Exercise details
Every single line below has to be printed once more, exactly.
-------
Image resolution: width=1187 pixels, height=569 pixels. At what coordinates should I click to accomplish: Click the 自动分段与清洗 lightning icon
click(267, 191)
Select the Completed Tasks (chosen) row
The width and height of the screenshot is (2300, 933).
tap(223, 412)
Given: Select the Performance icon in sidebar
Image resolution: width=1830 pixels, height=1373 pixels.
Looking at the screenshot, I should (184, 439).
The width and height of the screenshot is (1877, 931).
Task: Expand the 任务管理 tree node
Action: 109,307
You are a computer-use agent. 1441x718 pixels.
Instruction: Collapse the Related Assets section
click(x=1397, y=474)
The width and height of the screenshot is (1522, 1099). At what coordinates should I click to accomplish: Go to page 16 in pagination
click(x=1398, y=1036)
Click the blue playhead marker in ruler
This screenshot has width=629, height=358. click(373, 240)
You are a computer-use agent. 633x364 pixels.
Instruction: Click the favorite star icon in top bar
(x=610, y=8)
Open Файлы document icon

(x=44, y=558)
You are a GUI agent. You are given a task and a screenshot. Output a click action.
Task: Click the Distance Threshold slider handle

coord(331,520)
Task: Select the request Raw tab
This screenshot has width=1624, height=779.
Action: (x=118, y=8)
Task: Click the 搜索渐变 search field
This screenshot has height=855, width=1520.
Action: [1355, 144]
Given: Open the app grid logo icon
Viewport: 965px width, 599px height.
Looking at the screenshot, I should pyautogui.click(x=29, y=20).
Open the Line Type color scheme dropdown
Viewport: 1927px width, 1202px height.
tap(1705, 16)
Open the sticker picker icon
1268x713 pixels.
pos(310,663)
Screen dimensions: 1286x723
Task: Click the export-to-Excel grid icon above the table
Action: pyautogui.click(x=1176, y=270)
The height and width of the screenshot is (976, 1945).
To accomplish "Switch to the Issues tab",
-------
Answer area
Image resolution: width=1187 pixels, height=569 pixels. At what coordinates should I click to accomplish: Click the 自动分段与清洗 lightning icon
click(267, 191)
Select the Completed Tasks (chosen) row
The width and height of the screenshot is (2300, 933).
tap(223, 412)
Given: Select the Performance icon in sidebar
Image resolution: width=1830 pixels, height=1373 pixels.
Looking at the screenshot, I should (184, 439).
The width and height of the screenshot is (1877, 931).
Task: Expand the 任务管理 tree node
Action: 109,307
You are a computer-use agent. 1441x718 pixels.
Instruction: Collapse the Related Assets section
click(x=1397, y=474)
The width and height of the screenshot is (1522, 1099). At what coordinates should I click to accomplish: Go to page 16 in pagination
click(x=1398, y=1036)
Click the blue playhead marker in ruler
This screenshot has width=629, height=358. click(373, 240)
You are a computer-use agent. 633x364 pixels.
Instruction: Click the favorite star icon in top bar
(x=610, y=8)
Open Файлы document icon

(x=44, y=558)
You are a GUI agent. You are given a task and a screenshot. Output a click action.
Task: Click the Distance Threshold slider handle

coord(331,520)
Task: Select the request Raw tab
This screenshot has width=1624, height=779.
Action: (x=118, y=8)
Task: Click the 搜索渐变 search field
This screenshot has height=855, width=1520.
Action: [1355, 144]
Given: Open the app grid logo icon
Viewport: 965px width, 599px height.
Looking at the screenshot, I should pyautogui.click(x=29, y=20).
Open the Line Type color scheme dropdown
Viewport: 1927px width, 1202px height.
tap(1705, 16)
Open the sticker picker icon
1268x713 pixels.
pos(310,663)
Screen dimensions: 1286x723
Task: Click the export-to-Excel grid icon above the table
Action: pyautogui.click(x=1176, y=270)
The height and width of the screenshot is (976, 1945).
To accomplish "Switch to the Issues tab",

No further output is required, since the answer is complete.